まず、陳謝。
先日見た映画「悪人」の感想の中で、妻夫木聡は、「心優しきイケメン」の役柄は外れない俳優だと申し上げてしまいました。
まあ、確かにそういう作品も多いのは事実ですが、申し訳ない、この映画での彼はちょっと違いました。
この作品で、彼が演じたのは「カエル男」。
こういうキャラものは、本来は、小栗旬にまわるのが普通なのですが、この映画での彼は、珍しく等身大の刑事役。
そして、この「ミュージアム」で、コミックキャラのダークヒーローを嬉々として演じたのは妻夫木聡。
この映画での彼の役に、今までの彼のイメージは微塵もなし。
快楽殺人に自己陶酔するクレイジーなシリアルキラーになりきって、従来の妻夫木イメージを完全破壊。
見事に振り切っていました。
前半はカエル男のマスク、後半は、スキンヘッド。
エンドロールで、彼の名前が出てくるまでは、最後までそれが彼とはわからないほど、甘い二枚目のイメージは封印した完全怪物メイク。

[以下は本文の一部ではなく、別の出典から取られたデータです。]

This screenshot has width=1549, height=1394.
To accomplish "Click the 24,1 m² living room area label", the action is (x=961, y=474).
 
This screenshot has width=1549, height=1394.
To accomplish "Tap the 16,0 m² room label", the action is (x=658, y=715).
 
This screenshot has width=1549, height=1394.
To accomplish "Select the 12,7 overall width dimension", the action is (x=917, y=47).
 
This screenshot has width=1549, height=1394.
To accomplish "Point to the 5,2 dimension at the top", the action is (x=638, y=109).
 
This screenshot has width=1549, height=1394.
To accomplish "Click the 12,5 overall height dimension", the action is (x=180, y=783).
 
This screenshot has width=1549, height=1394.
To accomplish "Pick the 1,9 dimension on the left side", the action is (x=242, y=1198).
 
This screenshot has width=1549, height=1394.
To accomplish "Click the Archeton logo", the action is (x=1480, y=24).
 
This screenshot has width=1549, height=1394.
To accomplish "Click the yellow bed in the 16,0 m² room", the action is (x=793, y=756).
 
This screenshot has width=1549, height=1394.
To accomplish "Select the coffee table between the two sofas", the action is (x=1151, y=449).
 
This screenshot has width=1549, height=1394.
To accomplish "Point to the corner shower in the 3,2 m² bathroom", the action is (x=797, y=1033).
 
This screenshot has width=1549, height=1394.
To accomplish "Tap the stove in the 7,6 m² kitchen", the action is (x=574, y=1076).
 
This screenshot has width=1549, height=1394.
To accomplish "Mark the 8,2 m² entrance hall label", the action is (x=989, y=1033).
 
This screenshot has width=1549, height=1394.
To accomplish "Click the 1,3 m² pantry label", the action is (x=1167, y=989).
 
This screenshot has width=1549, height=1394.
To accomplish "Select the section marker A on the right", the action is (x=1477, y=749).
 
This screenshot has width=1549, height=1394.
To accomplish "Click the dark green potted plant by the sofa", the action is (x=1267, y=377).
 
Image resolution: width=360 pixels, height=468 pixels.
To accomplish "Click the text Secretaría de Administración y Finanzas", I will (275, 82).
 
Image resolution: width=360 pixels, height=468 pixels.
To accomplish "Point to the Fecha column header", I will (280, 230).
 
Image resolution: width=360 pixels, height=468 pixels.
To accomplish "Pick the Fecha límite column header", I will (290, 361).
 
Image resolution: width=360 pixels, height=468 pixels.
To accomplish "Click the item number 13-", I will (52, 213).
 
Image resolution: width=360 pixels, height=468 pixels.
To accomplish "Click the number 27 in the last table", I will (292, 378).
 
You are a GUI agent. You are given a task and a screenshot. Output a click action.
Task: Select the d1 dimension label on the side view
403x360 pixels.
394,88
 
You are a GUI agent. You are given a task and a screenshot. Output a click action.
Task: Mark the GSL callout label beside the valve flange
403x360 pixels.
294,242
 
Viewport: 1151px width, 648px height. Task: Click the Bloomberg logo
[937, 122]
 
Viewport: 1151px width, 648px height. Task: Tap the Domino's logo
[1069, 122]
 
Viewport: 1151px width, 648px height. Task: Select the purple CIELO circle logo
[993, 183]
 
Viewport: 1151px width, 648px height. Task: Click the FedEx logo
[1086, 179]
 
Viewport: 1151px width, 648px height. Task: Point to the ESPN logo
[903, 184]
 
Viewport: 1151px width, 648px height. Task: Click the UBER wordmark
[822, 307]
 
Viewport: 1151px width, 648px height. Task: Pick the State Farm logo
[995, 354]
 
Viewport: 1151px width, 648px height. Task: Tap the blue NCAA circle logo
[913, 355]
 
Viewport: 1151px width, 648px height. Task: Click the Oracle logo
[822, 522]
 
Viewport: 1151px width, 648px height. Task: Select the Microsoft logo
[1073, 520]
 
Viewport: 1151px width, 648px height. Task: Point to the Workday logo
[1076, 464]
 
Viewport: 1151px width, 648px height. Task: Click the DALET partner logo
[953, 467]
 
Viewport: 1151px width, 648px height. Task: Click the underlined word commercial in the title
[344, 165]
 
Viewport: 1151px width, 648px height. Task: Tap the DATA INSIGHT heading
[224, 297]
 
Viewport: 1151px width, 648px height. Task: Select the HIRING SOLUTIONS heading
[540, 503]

声も完全に、彼とはわからないほどに作り込んでいました。
ドラキュラのベラ・ルゴシ。
フランケンシュタインの怪物のボリス・カーロフ。
ノートルダムのせむし男カシモドのチャールズ・ロートン。
名だたる怪物俳優と並べても遜色ない怪物ぶりでした。
名も売れた旬の俳優たちの多くは、レッテルを貼られるのを嫌がり、時としてこういう冒険キャスティングにも挑むものですが、これはあっぱれ。
しかし、ここまで俳優のイメージを破壊して、このキャラを作り込んだのなら、誰が演じたかを最後まで公表しないというのも面白かったかも。
もしもヒッチコックだったら、映画の最後で、おそらく観客に向かってこういいましたね。
「こう映画を見た方は、この犯人を演じた役者が誰だったかは、けっして誰にも言わないでください。」
映画は、2016年製作。
この手の映画のほとんどそうであるように、原作は「週刊ヤングマガジン」に連載された巴亮介の漫画。
そうそう。
回想シーンに出てくる小栗旬演じる澤村刑事の父親役に大森南明。
彼が殉職するシーンでニヤリ。
あれは、完全に松田優作でした。